Again, the Queensland player who waited longest to win an AFL flag is Zorko, who was in his 277th game last year. He waited nine games longer than Marcus Ashcroft.
For the history books, in the grand final, Andrews, the only player in the game to play 100% game time, had 18 possessions, a game-high 11 intercept possessions and nine marks. And he had a disposal efficiency of 88.9% - game high but for the 100% of Geelong’s Oisin Mullin (five possessions) and Jack Martin (one possessions).
Fletcher, so cool and composed and now 68 games into his career without missing a game, had 29 possessions at 82.8% efficiency, eight marks, three clearances and eight score involvements from the back half.
Zorko, such a spark through the second and third quarters, had 28 possessions at 85.7% for a team-high 716 metres gained and five score involvements, and Cameron kicked an equal game-high four goals from 10 possessions and seven score involvements.
In his 27th final and his fourth grand final, Cameron kicked his first goal seven minutes into the second quarter, and added three in a game-chasing burst either side of three-quarter time. He got two late in the third term and the first of the last after 46 seconds.
It was his first four-goal haul in 42 games since he booted five goals against Richmond at the Gabba in Round 10 last year.
Levi Ashcroft had 17 possessions and a beautiful long goal shortly before halftime, when he baulked Geelong’s Jye Clark on the mark at centre half and nailed it from the 50m arc.
Reville had 11 possessions, Gallop 10 possessions and Marshall four possessions before he was subbed out at halftime to make way for the introduction of co-captain Lachie Neale.
Jack Bowes, the sole Queenslander in the Geelong side, had 16 possessions (10 contested) and a goal to rank among his side’s better players in his first grand final.
Members of the Queensland AFL Premiership Club, who together have won 45 premierships, are:-
4 – Jason Dunstall (Hawthorn 1986-88-89-91).
3 – Michael Voss, Jason Akermanis, Clark Keating, Mal Michael, Marcus Ashcroft (Brisbane 2001-02-03), David Hale (Hawthorn 2013-14-15).
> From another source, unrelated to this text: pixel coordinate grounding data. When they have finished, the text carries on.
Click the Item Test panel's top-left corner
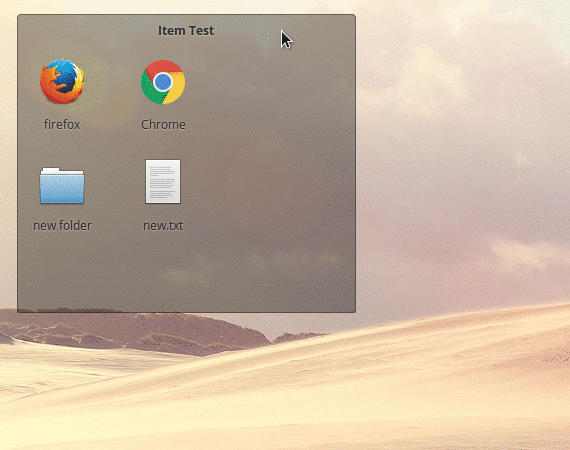Image resolution: width=570 pixels, height=450 pixels. pos(19,16)
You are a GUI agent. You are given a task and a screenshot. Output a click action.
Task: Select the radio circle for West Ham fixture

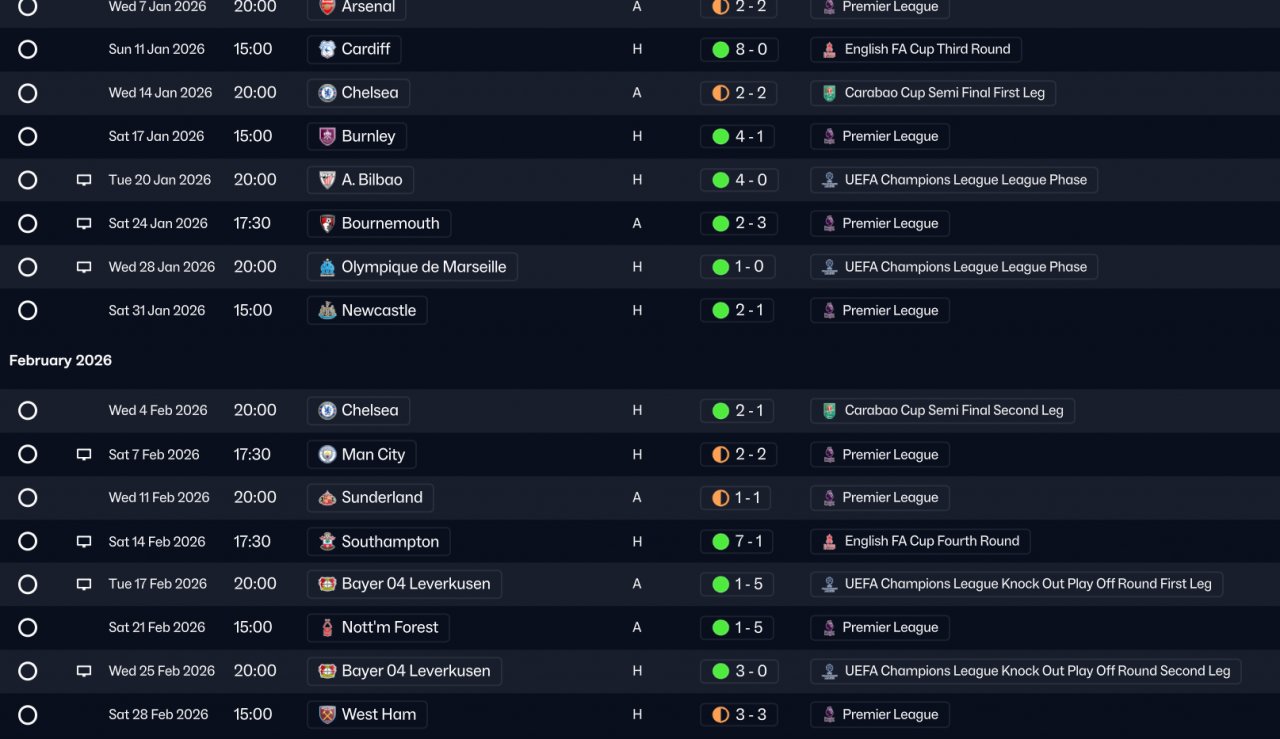pyautogui.click(x=28, y=715)
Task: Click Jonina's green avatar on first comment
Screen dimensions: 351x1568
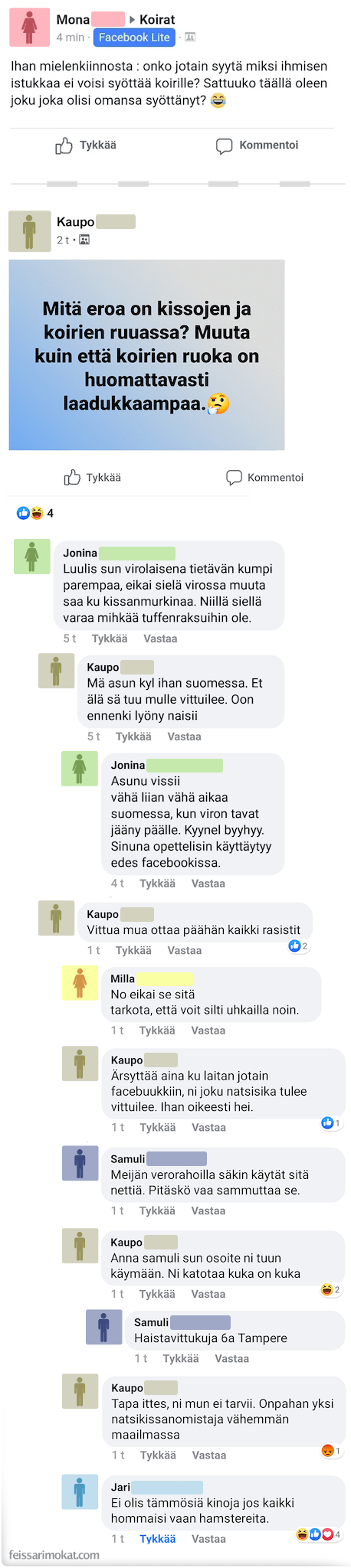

2 – Robert Copeland (Brisbane 2001-03), Harris Andrews, Dayne Zorko, Jaspa Fletcher, Charlie Cameron, Will Ashcroft (Brisbane 2023-24).
1 - Frank Dunell (Essendon 1984), Gavin Crosisca (Collingwood 1990), Stephen Lawrence (Hawthorn 1991), Brent Renouf, Michael Osborne (Hawthorn 2008), Dayne Beams (Collingwood 2010), Jamie Charman (Brisbane 2003), Levi Ashcroft, Ty Gallop, Sam Marshall, Bruce Reville (Brisbane 2025).
Saturday also saw Queensland umpire Andrew Stephens officiate in his first AFL grand final. It was his 259th AFL game overall after he officiated in the QAFL grand final in 2011-12-13.